**TRY IT**
An exact reproduction of the data below is expected, free of images.

[DATA TO USE Boundary: Start]

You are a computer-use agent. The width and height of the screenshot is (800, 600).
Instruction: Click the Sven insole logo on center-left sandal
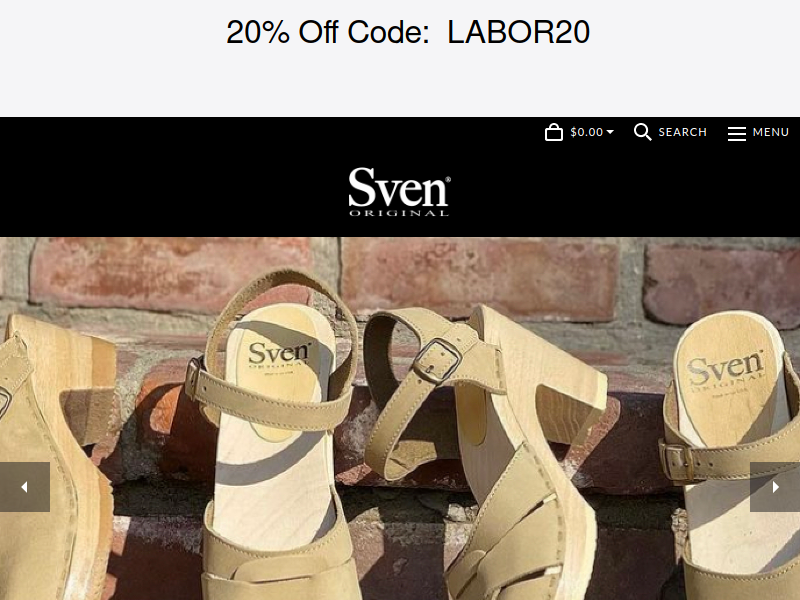pyautogui.click(x=279, y=355)
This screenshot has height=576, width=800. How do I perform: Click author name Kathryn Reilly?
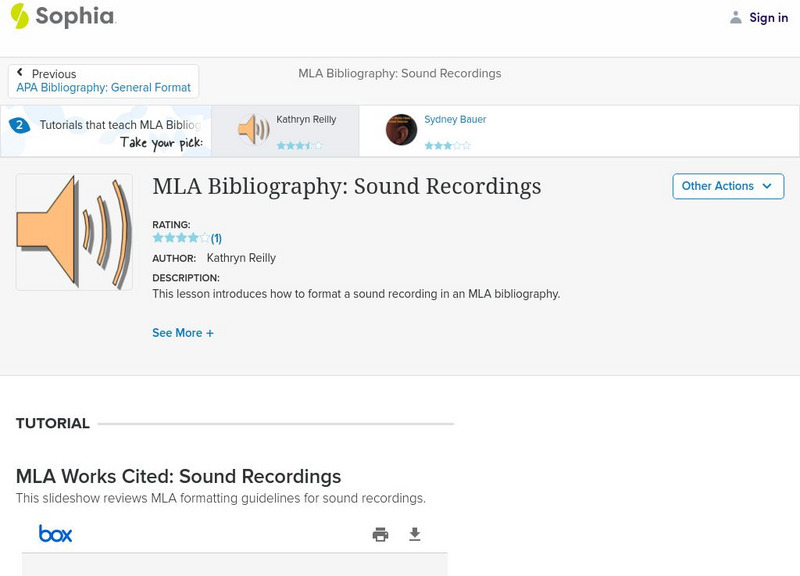(x=241, y=258)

[DATA TO USE Boundary: End]

**RESPONSE AREA**
You are a computer-use agent. The width and height of the screenshot is (800, 600).
Instruction: Click the Sven insole logo on center-left sandal
pyautogui.click(x=279, y=355)
This screenshot has height=576, width=800. How do I perform: Click author name Kathryn Reilly?
(x=241, y=258)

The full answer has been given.